PAGE EXCERPT »
++++
Objectives: To examine the association between retinal microvascular signs, as a proxy for cerebral microvascular disease, and cognitive impairment.
Design: Cross-sectional population-based study.
Setting: Urban population survey
Participants: One thousand nine hundred eighty-eight persons aged 49 to 97.
Measurements: All participants underwent retinal photography and had the Mini-Mental State Examination (MMSE) administered by trained personnel. Retinal photographs were masked and graded for retinopathy signs (microaneurysms, hemorrhages, hard exudates, cotton wool spots), and retinal vessel calibers were measured using a validated computer-assisted method. Cognitive impairment was defined as an MMSE score of 23 or less, in line with other epidemiological studies.
++++
Stored items:
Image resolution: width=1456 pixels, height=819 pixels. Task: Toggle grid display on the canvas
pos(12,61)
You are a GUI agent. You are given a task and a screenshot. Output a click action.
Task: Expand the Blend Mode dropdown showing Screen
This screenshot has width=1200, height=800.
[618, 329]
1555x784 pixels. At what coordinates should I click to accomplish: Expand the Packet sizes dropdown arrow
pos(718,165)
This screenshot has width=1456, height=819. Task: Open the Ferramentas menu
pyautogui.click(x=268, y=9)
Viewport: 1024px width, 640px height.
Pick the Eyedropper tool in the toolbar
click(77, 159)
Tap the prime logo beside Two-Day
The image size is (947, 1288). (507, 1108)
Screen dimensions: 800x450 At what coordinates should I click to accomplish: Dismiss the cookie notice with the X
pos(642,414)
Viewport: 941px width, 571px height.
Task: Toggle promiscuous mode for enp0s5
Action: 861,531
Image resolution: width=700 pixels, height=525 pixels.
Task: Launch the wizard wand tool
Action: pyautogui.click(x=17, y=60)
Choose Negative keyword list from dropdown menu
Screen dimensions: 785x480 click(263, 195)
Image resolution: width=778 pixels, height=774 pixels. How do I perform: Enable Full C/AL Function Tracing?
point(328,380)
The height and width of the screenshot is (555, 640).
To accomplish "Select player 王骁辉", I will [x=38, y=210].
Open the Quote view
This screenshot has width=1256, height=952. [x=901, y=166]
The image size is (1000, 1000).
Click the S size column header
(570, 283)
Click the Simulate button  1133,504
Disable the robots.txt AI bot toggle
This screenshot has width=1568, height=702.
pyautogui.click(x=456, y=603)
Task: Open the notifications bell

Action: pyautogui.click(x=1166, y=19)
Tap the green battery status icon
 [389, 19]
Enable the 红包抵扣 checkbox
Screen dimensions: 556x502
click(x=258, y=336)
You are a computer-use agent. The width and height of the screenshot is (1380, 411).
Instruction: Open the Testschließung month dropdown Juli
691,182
++++
EXERCISE REQUIREMENTS »
A – Copy out the abstract on retinal signs and cognition word for word, everything from "Objectives: To examine" down to "other epidemiological studies.".
B – Answer these questions from the abstract on retinal signs and cognition.
(i) How many persons took part, and what was their age range?
(ii) What MMSE score defined cognitive impairment?
(iii) What kind of survey served as the setting?
C – Continue the abstract on retinal signs and cognition, starting after its last sentence.
Nothing in the records is needed here.

RESPONSES PER TASK »
A –
Objectives: To examine the association between retinal microvascular signs, as a proxy for cerebral microvascular disease, and cognitive impairment.
Design: Cross-sectional population-based study.
Setting: Urban population survey
Participants: One thousand nine hundred eighty-eight persons aged 49 to 97.
Measurements: All participants underwent retinal photography and had the Mini-Mental State Examination (MMSE) administered by trained personnel. Retinal photographs were masked and graded for retinopathy signs (microaneurysms, hemorrhages, hard exudates, cotton wool spots), and retinal vessel calibers were measured using a validated computer-assisted method. Cognitive impairment was defined as an MMSE score of 23 or less, in line with other epidemiological studies.

B –
(i) One thousand nine hundred eighty-eight persons, aged 49 to 97.
(ii) A score of 23 or less.
(iii) An urban population survey.

C –
Results: Cognitive impairment was present in 121 participants (6.1%). In the total population, after adjusting for age, sex, blood pressure, diabetes mellitus, smoking, cardiovascular disease, education, and other factors, retinal venular dilation was associated with cognitive impairment (odds ratio (OR)=1.8, 95% confidence interval (95% CI)=1.0-3.2, P=.03). In persons with hypertension, retinopathy signs (adjusted OR=1.7, 95% CI=1.0-3.2, P=.05) and retinal venular dilation (adjusted OR=2.7, 95% CI=1.2-6.1, P=.01) were associated with cognitive impairment.
Conclusion: Retinal microvascular signs are associated with significant cognitive impairment, particularly in older persons with hypertension. These findings suggest that cerebral microvascular changes may contribute to cognitive deterioration.